Quattro ore e mezzo in campo e alla fine Carlos Alcaraz ha dovuto arrendersi a Ben Shelton, così si è conclusa l’avventura agli Us Open dello spagnolo che rientrava dopo l’infortunio di aprile a Barcellona al polso. E’ stata una partita durissima, con momenti di tensione quando Carlos se l’è presa con un cameramen che si stava avvicinando troppo dopo che lo spagnolo aveva vomitato per la fatica. Il caldo e la stanchezza hanno indirizzato la partita e il resto l’ha fatto la grande prestazione di Shelton, che ha sparato bordate per tutta la partita. Alla fine, alle due di notte di New York Carlos si è arreso:  “Dopo il terzo set ero davvero stanco fisicamente, ma ho trovato il modo di spingermi oltre e di dare qualcosa in più dal punto di vista fisico”. La partita è finita alle quattro di notte di New York, giocare in queste condizioni e con i ritmi del tennis moderno è un rischio non da poco anche per superprofessionisti come i tennisti del circuito.

La partita

Shelton ha giocato una partita bellissima, entusiasmando il pubblico newyorkese, l’americano ha conquistato così la semifinale del torneo statunitense dopo aver battuto Alcaraz in cinque set (6-7 (5), 6-1, 6-3, 1-6, 7-6 (7) il punteggio finale).
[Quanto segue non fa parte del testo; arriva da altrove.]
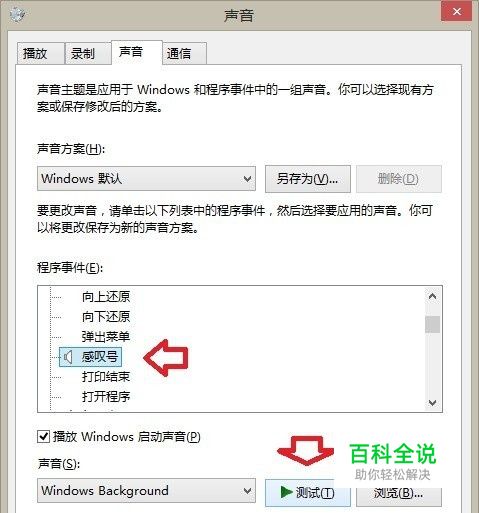Expand the Windows Background sound dropdown
Image resolution: width=479 pixels, height=513 pixels.
(146, 490)
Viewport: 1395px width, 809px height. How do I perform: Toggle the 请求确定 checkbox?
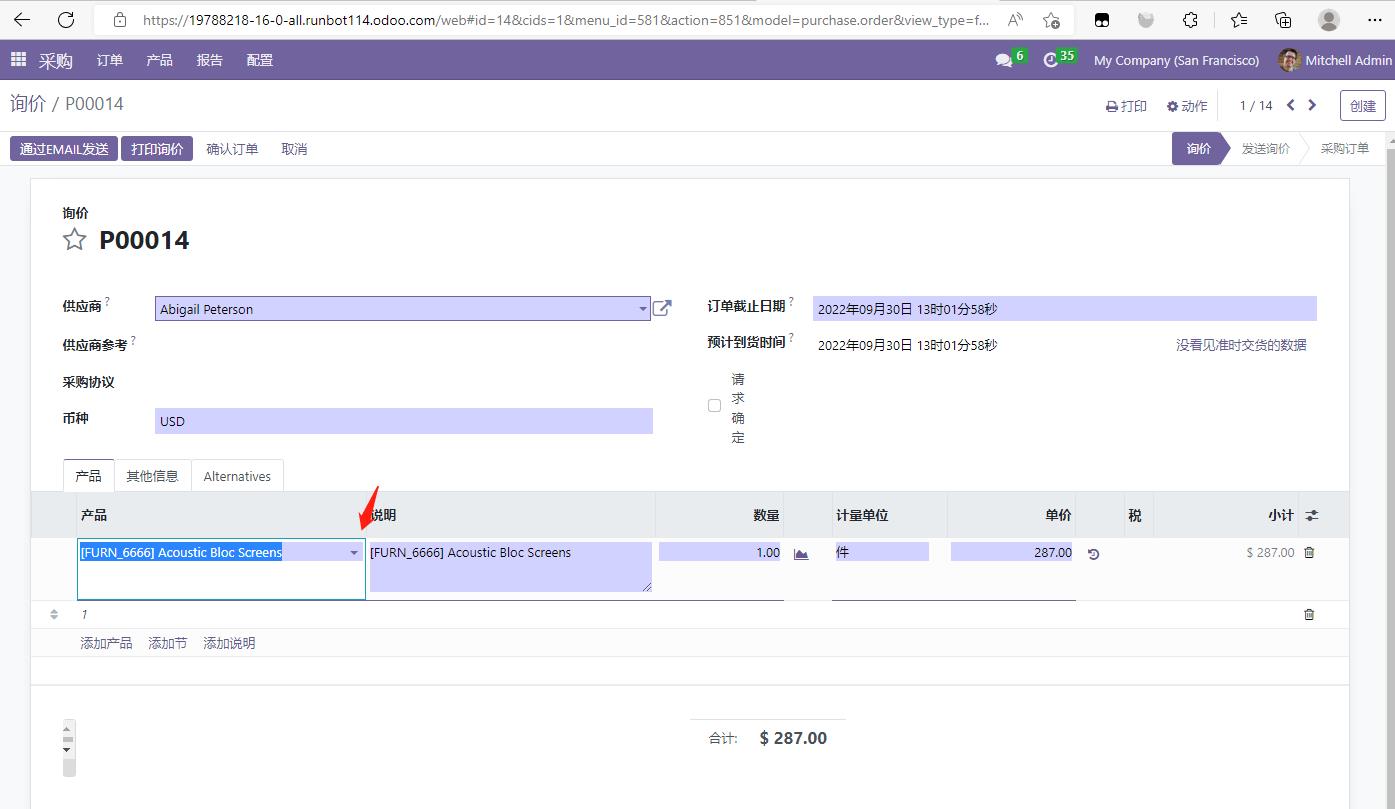coord(714,406)
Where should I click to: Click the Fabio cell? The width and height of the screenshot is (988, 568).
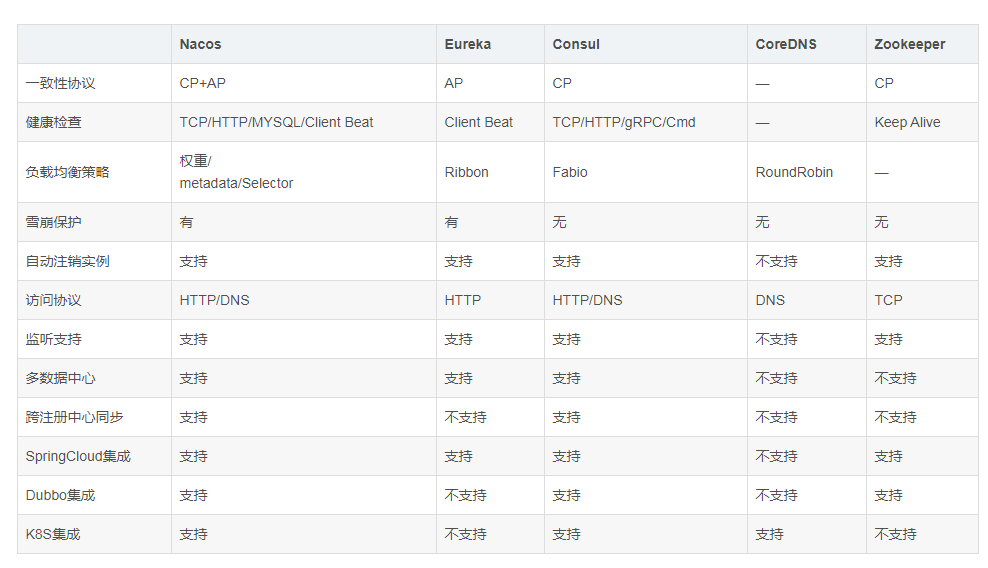pos(570,172)
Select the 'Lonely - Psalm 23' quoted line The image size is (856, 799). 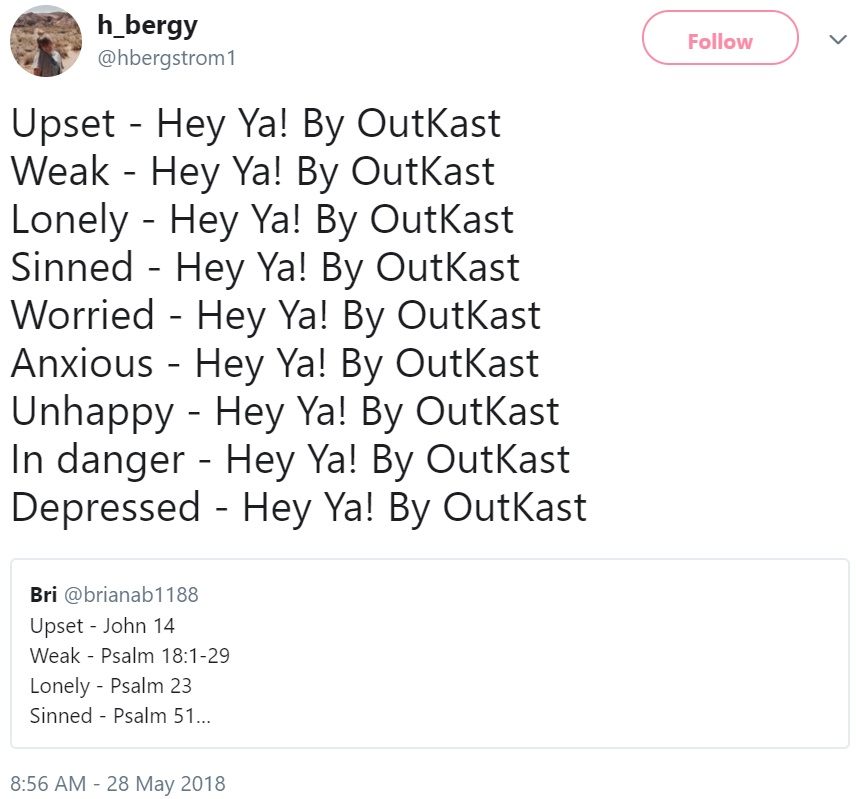[x=111, y=687]
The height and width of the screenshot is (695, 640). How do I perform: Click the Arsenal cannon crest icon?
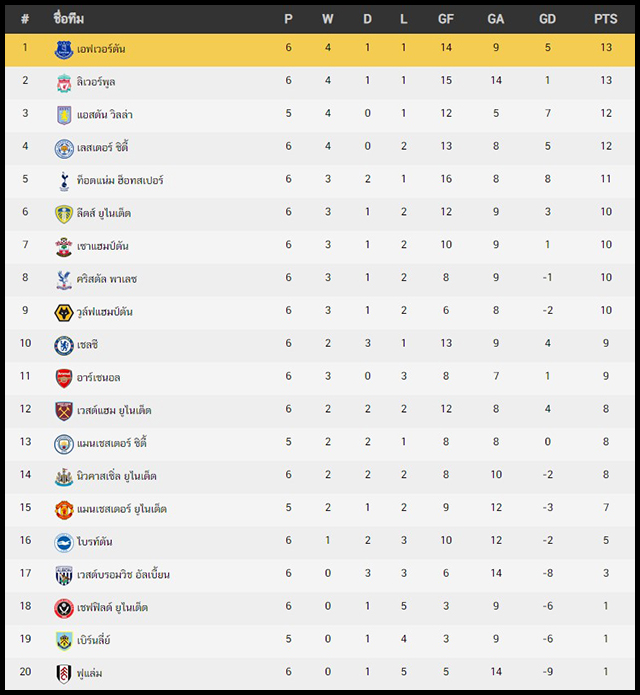coord(64,378)
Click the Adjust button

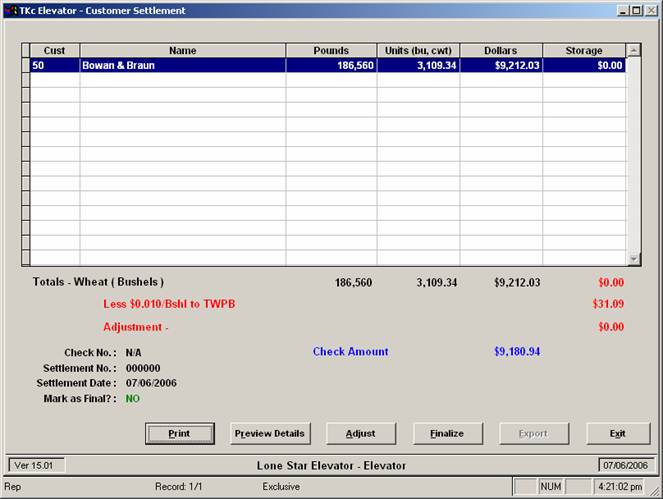coord(360,433)
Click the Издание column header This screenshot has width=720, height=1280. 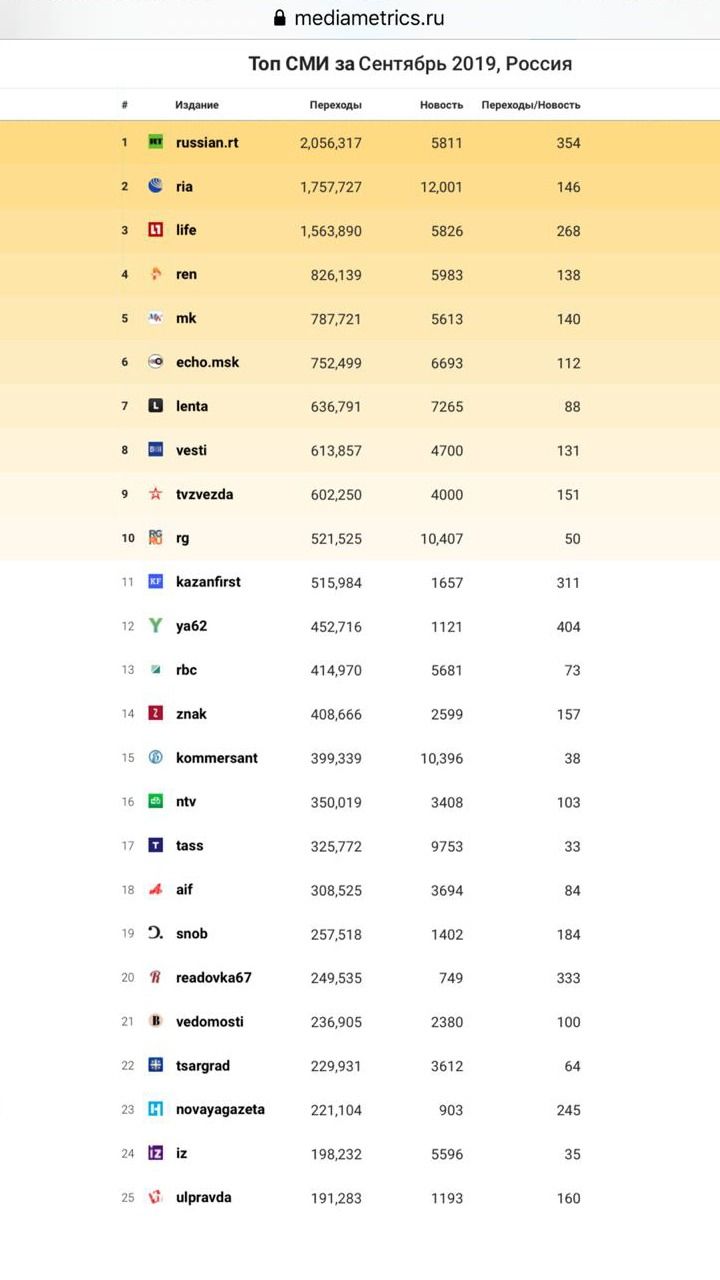coord(197,105)
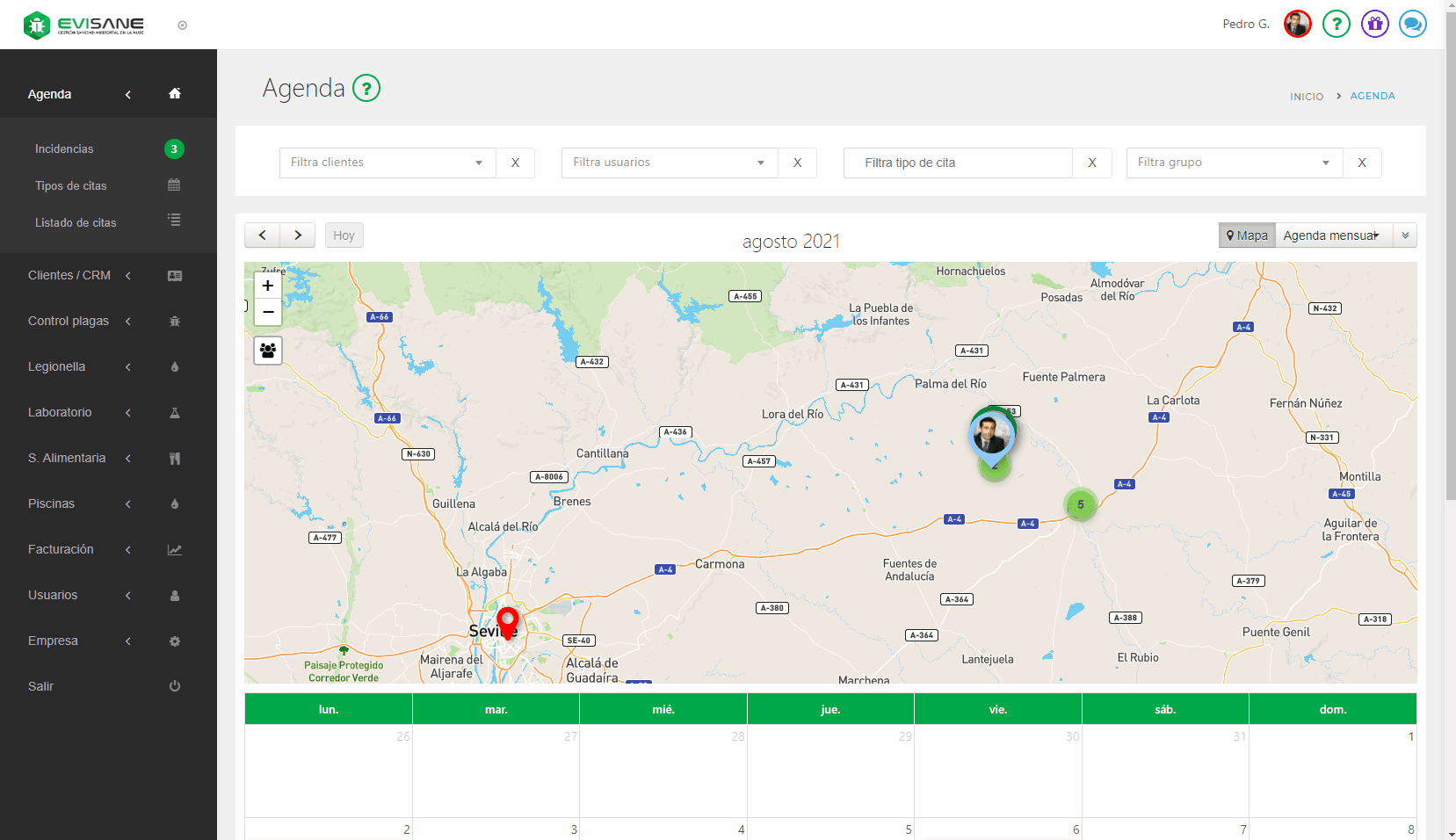This screenshot has width=1456, height=840.
Task: Open the Incidencias menu item
Action: point(64,148)
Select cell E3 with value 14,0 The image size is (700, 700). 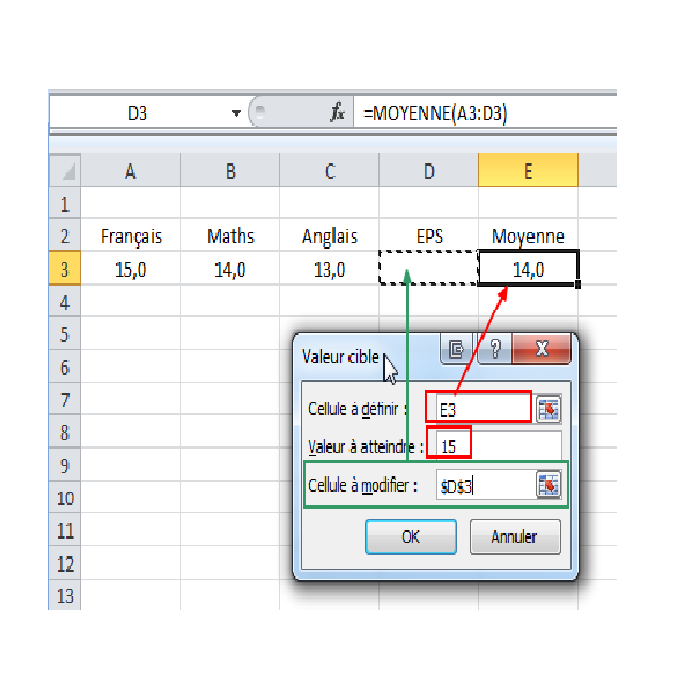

Il primo set è stato in assoluto equilibrio fino al tie-break dove Shelton ha infilato un mini break prima che Alcaraz con una serie di tre punti consecutivi si portasse a casa la prima partita. Alcaraz paga lo sforzo nel primo set e nel secondo Shelton non ha problemi a chiudere 6-1, poi continua la supremazia dell’americano che Carlos non riesca a contenere. Shelton vince anche il terzo set ma la reazione di Alcaraz è feroce, lo spagnolo vince il quarto set 6-1 e si va al quinto. Nel quinto set succede di tutto con il pubblico impazzito per lo spettacolo, al tie-break Shelton è implacabile e Alcaraz deve arrendersi.

Alcaraz distrutto

Alla fine Alcaraz non si è detto deluso per la sconfita, anzi è soddisfatto della sua performance a New York: “Nel quinto set mi stavo sentendo meglio, ma contro di me c’era una bestia. Shelton è un giocatore incredibile, ha il servizio che è un’arma in alcuni momenti della partita ed ha giocato bene in ogni situazione, onore a lui. Ma, al netto del risultato, lascio il campo con il sorriso, ed è questa la vera vittoria. Sono orgoglioso di me stesso e di come ho lottato, avevo bisogno di una partita così. La mia aspettativa era competere e giocare match del genere, purché mi sentissi bene. E ci sono andato davvero vicino, quindi non sono deluso per la mancata vittoria. Lascio in buona salute, ed era proprio quello di cui avevo bisogno”.